Ich bin gerade dabei BCEL zu installieren, allerdings verstehe ich nicht wie...

http://mirror.serversupportforum.de/apache/

Werde überall auf diese Seite verlinkt, finde aber keinen Ordner namens BCML.
Ist der Download offline oder mache ich irgendetwas falsch?

Viele Grüße 
Wuchtbrumme


----------



## InfectedBytes (19. Aug 2016)

google erster link:
https://commons.apache.org/proper/commons-bcel/download_bcel.cgi


----------



## Wuchtbrumme (21. Aug 2016)

Danke für die schnelle Antwort
Aber die Installation macht mir zur Zeit auch Probleme... 
Habe mir die Zip gedownloadet, entpackt und in Eclipse importiert.


----------



## InfectedBytes (21. Aug 2016)

du brauchst einfach nur die bcel-6.0.jar als library hinzufügen


----------



## Wuchtbrumme (21. Aug 2016)

Okay danke für die Hilfe 

Habe jetzt ein bisschen rumprobiert und es nach einiger Zeit hingekriegt alles korrekt einzubinden.
Allerdings kriege jetzt eine java.io.ClassNotFound - Exception.
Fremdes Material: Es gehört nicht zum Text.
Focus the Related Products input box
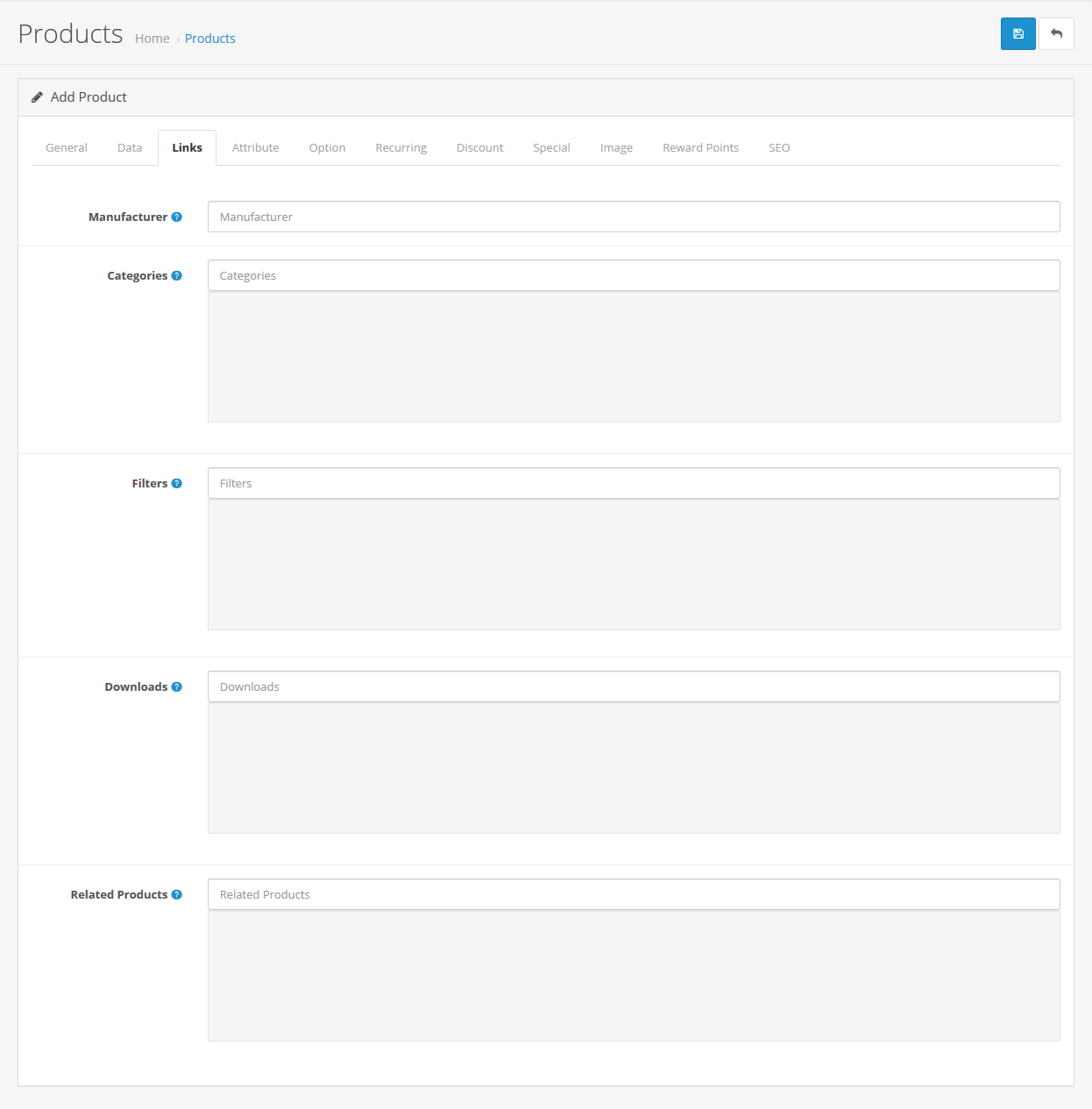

Der aktuelle Klassenaufbau ist:


```
import java.io.IOException;

import org.apache.bcel.classfile.ClassFormatException;
import org.apache.bcel.classfile.ClassParser;
import org.apache.bcel.classfile.JavaClass;

public class analyzeClass {

   
    public static void main (String [] args){
        String classname = "analyze.getAnalyzed.java";
        ClassParser clazz = new ClassParser(classname);
        try {
            JavaClass className = clazz.parse();
        } catch (ClassFormatException e) {
            e.printStackTrace();
        } catch (IOException e) {
            e.printStackTrace();
        }
    }
}
```


Die Klassen getAnalyzed liegt im selben Project, in dem Package analyze


----------



## thecain (21. Aug 2016)

Wuchtbrumme hat gesagt.:


> String classname = "analyze.getAnalyzed.java";


Das ist falsch. (Also so richtig)
https://commons.apache.org/proper/commons-bcel/manual/bcel-api.html

Ausserdem habe ich das Gefühl, dass es noch ein bisschen zu früh für ByteCode Manipulation ist. Ich würde mich noch ein bisschen in JVM Basics etc. einlesen


----------